**TO DO**
Return the following lines word for word, leaving out the pictures.

=== RECORDS SHOWN ===

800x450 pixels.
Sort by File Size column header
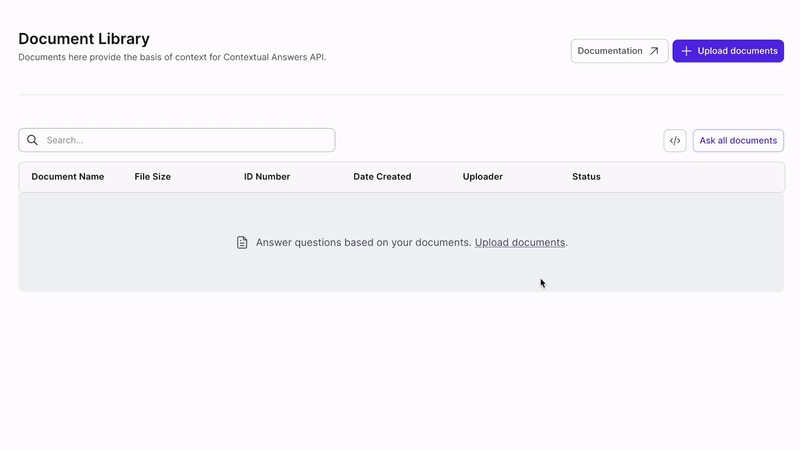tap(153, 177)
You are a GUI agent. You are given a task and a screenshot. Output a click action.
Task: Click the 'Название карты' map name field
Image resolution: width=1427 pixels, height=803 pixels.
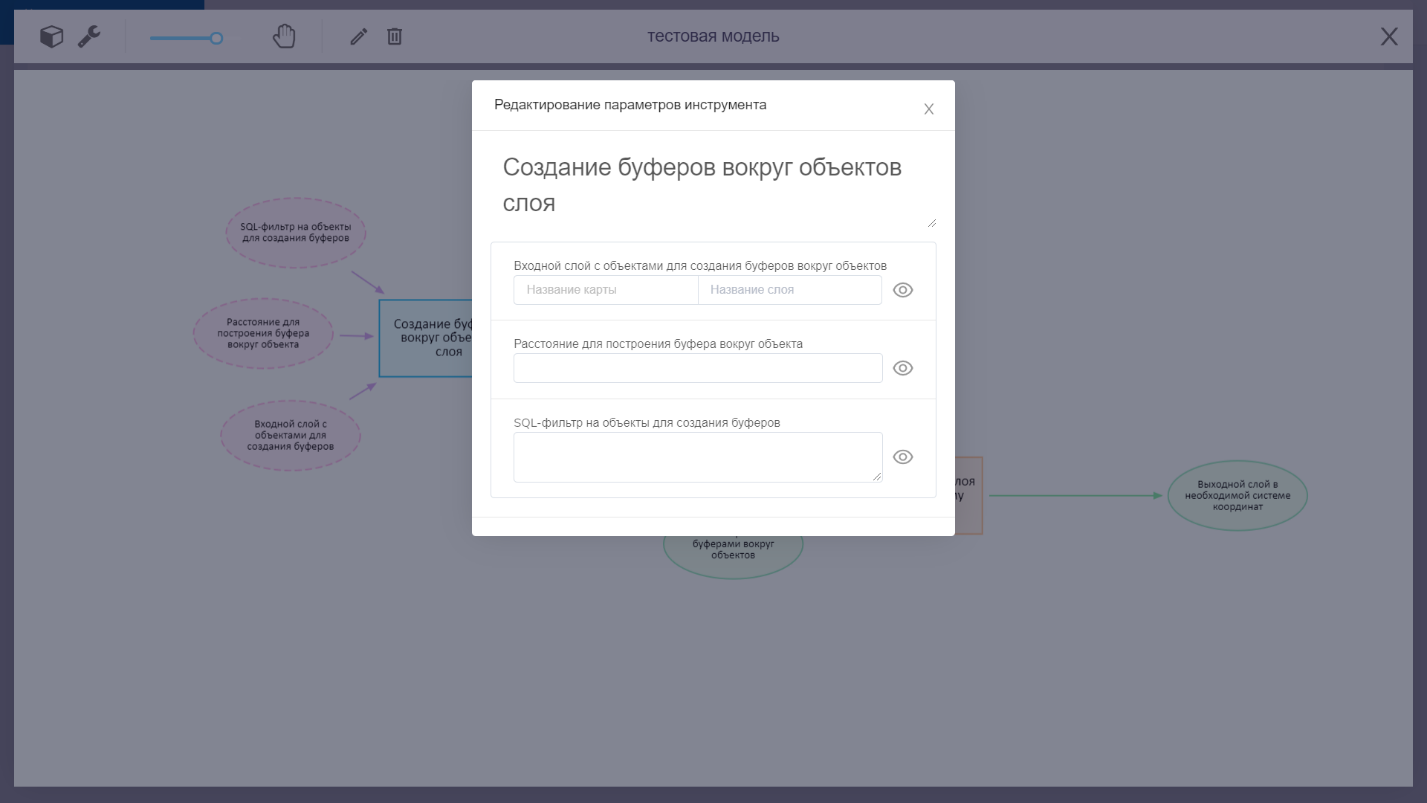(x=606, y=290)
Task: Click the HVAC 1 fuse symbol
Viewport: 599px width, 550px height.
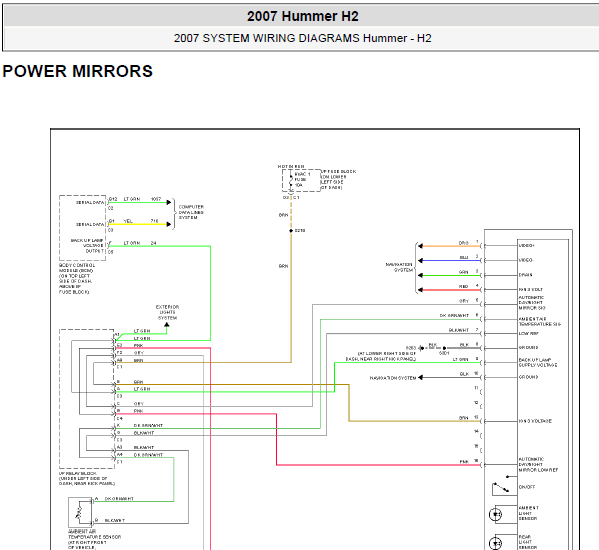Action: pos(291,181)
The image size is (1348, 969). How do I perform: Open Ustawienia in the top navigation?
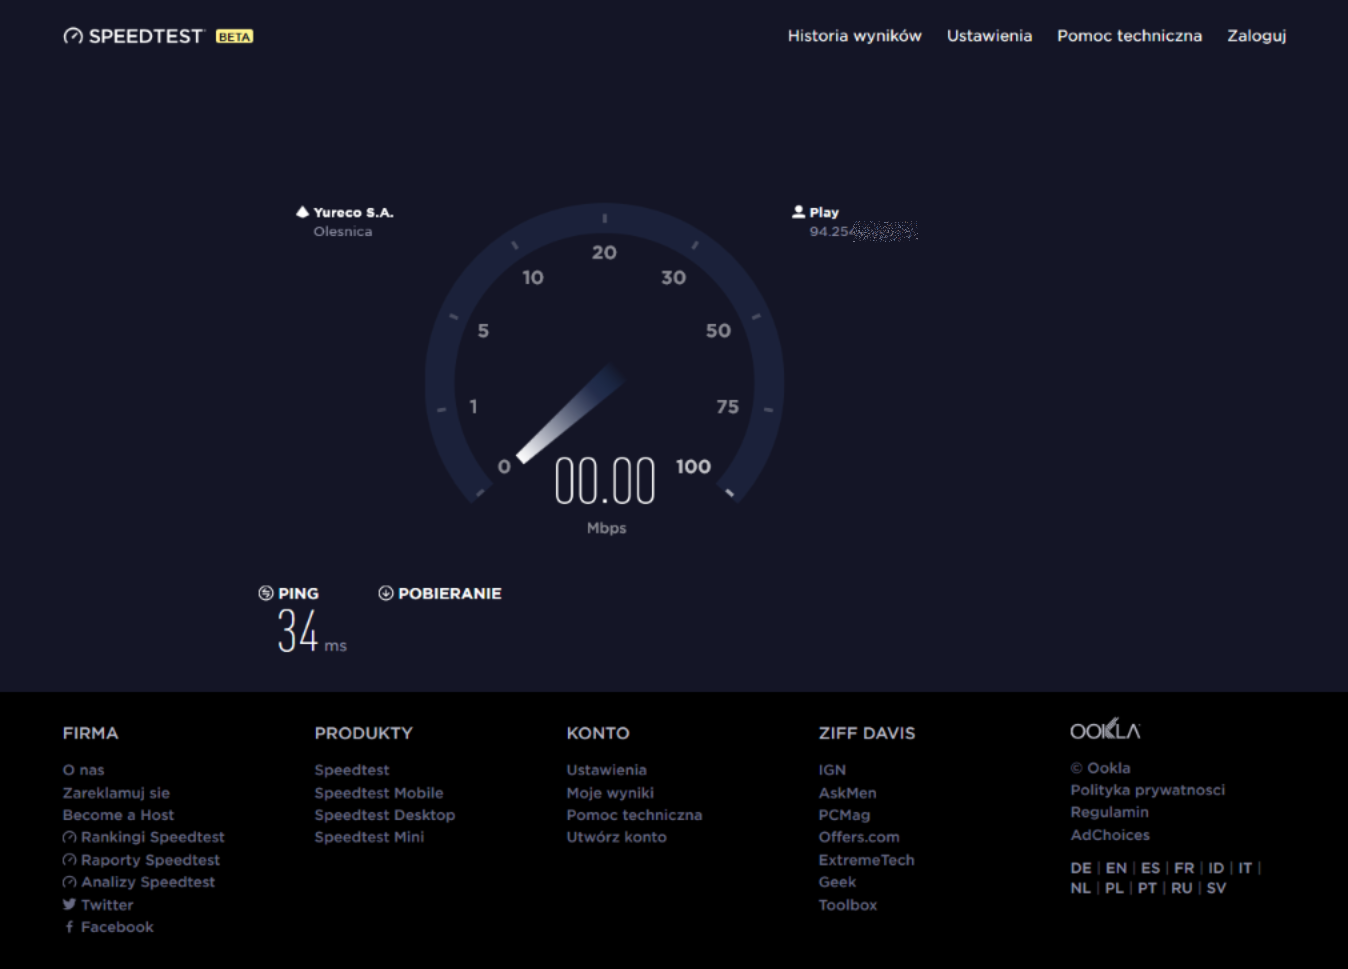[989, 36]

===

**EXERCISE OUTPUT**
800x450 pixels.
Sort by File Size column header
tap(153, 177)
You are a GUI agent. You are given a task and a screenshot. Output a click action.
Task: Click the 'Название карты' map name field
Image resolution: width=1427 pixels, height=803 pixels.
(x=606, y=290)
Task: Click the HVAC 1 fuse symbol
Viewport: 599px width, 550px height.
Action: pos(291,181)
The image size is (1348, 969). How do I perform: Open Ustawienia in the top navigation?
[989, 36]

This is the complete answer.